Il tutto in nome di due concetti facili da comprendere: rapidità ed efficacia di intervento. «Nel caso di incidente informatico, l'obiettivo è capire cosa sia successo nel minor tempo possibile, mitigare il danno, documentarlo e portare il caso prima in sede civile per dimostrare le responsabilità, poi in sede penale». Prevenire, sottolinea Trivilini, «non basta più. Bisogna anche saper vestire i panni dell'investigatore digitale forense, saper riconoscere gli elementi che serviranno per dimostrare la responsabilità d'uso ed eventuali colpe».
In tal senso, il Servizio Informatica Forense (SIF) della SUPSI lavora da tempo con istituzioni e aziende nel campo della sicurezza. Recentemente, tuttavia, il focus è stato spostato, grazie a due nuovi corsi «unici in Svizzera, creati grazie al supporto di BancaStato», sull'aspetto "investigativo" della sicurezza informatica. «Siamo entrati nell'epoca dell'intelligenza artificiale (AI)», evidenzia Trivilini, «e ciò rappresenta un'opportunità incredibile per la criminalità informatica, che può permettersi di delegare all'AI la rapida costruzione di messaggi o contenuti verosimili e in grado di ingannare» gli utenti del web. «In questo contesto, la classica formazione sulle e-mail di phishing, benché sempre utile, non è sufficiente». L'intelligenza artificiale, riassume l'esperto, «ha potenziato le armi dei criminali informatici. A noi non resta che dare ai cittadini gli strumenti per difendersi. Prima insegnavamo alle autorità giudiziarie cantonali e nazionali come pensava un hacker. Ora facciamo un passo in più: seguendo la linea del pensiero critico, facciamo capire qual è il lavoro di un investigatore digitale».
Benefici e rischi
Qualcuno potrebbe dirsi: ma non sarebbe meglio tornare alle lettere stampate, almeno per tutto ciò che riguarda informazioni sensibili? «Non possiamo sottrarci dai benefici che questa digitalizzazione dà a tutti i livelli.

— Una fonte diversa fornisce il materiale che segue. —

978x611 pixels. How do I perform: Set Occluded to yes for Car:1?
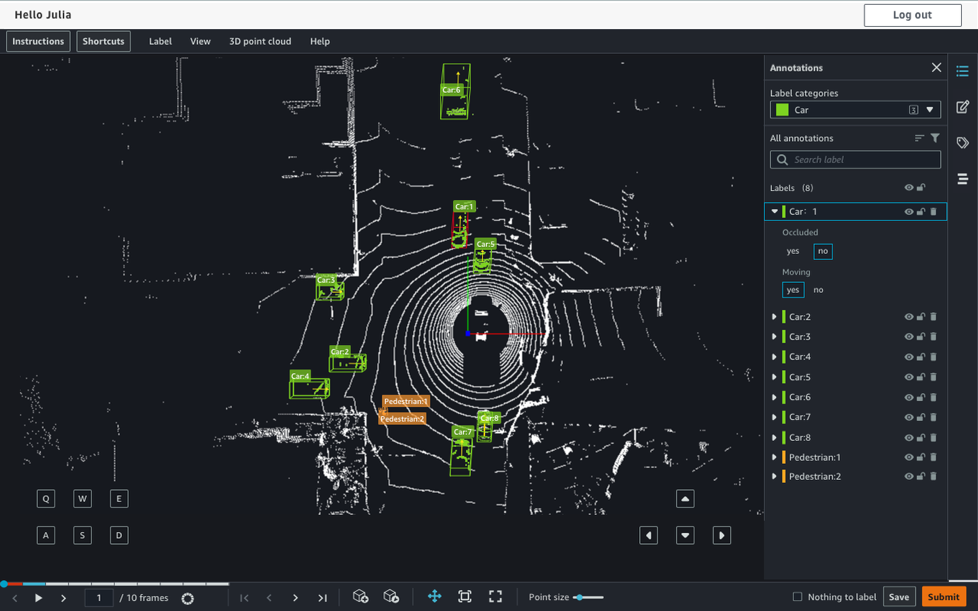point(793,251)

È tempo di preparare tutta la popolazione, responsabilizzare a ogni livello affinché i vantaggi non vengano offuscati dai rischi». Una nuova ondata di formazione, auspica Trivilini, «fatta sull'esperienza, breve ma incrementale». Piccole "pillole" che di mese in mese, «di pari passo con le novità tecnologiche emergenti», ci preparino a questo mondo. Corsi di aggiornamento? «Non chiamiamoli così. Li definirei corsi di preparazione. Deve cambiare anche il modo in cui presentiamo le cose, perché se poniamo le stesse domande otterremo le stesse risposte».